• **Instructions for the task**: Copy every line from the records below that carries the word "clipboard".

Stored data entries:
# # # # #
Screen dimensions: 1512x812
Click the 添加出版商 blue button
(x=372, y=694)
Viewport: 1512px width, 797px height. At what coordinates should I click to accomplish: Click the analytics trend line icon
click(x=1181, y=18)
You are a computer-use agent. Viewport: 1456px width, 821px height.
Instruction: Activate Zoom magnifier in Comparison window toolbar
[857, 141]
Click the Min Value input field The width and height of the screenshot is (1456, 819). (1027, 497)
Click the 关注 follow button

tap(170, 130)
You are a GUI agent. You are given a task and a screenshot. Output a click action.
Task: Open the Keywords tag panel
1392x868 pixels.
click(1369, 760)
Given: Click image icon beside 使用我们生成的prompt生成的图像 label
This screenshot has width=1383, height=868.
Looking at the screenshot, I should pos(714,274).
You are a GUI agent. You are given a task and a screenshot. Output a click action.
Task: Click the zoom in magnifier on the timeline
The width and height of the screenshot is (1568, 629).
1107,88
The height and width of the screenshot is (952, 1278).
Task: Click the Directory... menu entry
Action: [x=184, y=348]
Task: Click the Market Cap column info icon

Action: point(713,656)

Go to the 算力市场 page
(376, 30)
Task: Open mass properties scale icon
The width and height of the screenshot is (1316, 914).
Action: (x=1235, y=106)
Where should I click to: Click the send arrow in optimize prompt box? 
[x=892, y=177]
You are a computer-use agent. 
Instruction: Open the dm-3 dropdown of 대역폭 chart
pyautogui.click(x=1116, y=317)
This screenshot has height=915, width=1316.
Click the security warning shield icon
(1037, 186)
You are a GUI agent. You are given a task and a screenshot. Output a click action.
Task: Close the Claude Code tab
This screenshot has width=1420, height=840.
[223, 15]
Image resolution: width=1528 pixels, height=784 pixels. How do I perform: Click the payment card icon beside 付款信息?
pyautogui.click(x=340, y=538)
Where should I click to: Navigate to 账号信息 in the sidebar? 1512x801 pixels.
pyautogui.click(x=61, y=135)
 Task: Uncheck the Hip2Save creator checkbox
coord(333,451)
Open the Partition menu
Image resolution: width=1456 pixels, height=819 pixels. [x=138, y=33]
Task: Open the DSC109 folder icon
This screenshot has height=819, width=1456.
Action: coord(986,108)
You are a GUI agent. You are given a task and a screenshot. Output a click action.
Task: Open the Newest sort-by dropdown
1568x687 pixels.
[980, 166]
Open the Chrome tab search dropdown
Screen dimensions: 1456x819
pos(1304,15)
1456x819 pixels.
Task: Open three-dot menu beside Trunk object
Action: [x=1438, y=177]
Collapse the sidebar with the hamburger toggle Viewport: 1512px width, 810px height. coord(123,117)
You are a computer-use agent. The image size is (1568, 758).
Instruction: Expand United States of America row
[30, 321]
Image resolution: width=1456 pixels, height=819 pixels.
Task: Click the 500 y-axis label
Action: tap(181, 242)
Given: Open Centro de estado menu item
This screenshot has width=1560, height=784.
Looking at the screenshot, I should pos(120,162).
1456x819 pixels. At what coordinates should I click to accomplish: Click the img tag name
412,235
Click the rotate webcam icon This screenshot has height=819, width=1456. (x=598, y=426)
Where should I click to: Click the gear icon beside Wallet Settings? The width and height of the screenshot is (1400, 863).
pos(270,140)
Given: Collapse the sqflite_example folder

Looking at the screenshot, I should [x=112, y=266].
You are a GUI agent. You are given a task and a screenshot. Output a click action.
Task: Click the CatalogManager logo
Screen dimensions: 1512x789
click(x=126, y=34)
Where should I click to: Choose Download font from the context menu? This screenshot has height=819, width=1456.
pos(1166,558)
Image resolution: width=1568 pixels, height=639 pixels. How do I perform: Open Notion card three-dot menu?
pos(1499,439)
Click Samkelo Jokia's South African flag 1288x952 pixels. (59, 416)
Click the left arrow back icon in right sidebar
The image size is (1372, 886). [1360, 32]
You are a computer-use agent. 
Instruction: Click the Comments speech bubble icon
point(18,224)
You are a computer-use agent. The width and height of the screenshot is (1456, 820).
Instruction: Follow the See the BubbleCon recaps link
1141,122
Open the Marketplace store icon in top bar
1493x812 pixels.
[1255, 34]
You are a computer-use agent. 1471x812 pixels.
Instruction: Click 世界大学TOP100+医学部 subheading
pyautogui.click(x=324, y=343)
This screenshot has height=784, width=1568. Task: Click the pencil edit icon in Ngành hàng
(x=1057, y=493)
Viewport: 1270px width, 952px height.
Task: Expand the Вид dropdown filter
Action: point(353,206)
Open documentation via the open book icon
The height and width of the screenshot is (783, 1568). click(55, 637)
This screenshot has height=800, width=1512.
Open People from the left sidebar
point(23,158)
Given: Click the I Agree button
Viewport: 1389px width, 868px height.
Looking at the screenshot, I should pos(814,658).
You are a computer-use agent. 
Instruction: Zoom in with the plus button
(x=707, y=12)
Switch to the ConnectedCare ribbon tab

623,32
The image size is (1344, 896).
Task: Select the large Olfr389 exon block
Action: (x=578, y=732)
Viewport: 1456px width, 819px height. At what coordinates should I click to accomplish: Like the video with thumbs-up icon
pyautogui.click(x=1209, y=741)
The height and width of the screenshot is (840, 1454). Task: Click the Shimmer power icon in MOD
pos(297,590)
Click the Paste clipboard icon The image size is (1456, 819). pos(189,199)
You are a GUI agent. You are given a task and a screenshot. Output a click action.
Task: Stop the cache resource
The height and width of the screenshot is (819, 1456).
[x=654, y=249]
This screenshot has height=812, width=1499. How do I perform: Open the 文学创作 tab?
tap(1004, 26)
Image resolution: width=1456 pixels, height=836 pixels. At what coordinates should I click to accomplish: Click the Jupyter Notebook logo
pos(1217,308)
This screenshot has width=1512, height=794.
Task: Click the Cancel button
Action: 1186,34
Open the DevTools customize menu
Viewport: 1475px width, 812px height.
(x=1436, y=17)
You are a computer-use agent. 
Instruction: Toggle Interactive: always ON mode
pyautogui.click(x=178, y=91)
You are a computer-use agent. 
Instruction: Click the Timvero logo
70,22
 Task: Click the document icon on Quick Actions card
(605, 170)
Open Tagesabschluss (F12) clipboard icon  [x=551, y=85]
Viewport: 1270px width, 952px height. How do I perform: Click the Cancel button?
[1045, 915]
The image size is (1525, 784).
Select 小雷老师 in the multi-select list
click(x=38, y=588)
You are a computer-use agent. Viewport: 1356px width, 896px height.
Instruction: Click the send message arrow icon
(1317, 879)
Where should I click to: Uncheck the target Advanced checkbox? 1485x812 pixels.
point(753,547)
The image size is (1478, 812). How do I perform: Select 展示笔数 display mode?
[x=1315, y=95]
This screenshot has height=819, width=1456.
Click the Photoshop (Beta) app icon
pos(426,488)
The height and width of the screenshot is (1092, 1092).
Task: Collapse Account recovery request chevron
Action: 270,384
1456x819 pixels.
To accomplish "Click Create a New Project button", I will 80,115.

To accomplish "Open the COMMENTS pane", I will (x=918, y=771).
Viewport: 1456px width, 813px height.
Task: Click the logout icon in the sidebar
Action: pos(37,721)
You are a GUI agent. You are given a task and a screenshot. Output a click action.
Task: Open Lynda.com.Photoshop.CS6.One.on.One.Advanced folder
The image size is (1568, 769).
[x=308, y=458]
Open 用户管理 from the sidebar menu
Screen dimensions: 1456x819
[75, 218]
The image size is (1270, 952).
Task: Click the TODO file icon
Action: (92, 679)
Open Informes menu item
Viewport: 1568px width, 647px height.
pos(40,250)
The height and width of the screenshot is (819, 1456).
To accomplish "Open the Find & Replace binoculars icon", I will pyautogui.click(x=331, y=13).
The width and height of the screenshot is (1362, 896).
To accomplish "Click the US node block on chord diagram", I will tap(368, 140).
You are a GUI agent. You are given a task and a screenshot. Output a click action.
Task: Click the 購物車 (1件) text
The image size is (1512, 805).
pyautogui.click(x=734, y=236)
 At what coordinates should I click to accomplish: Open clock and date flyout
# # # # #
• **Exercise answer**:
Click the Paste clipboard icon The image size is (1456, 819). pos(189,199)
Open Tagesabschluss (F12) clipboard icon  [x=551, y=85]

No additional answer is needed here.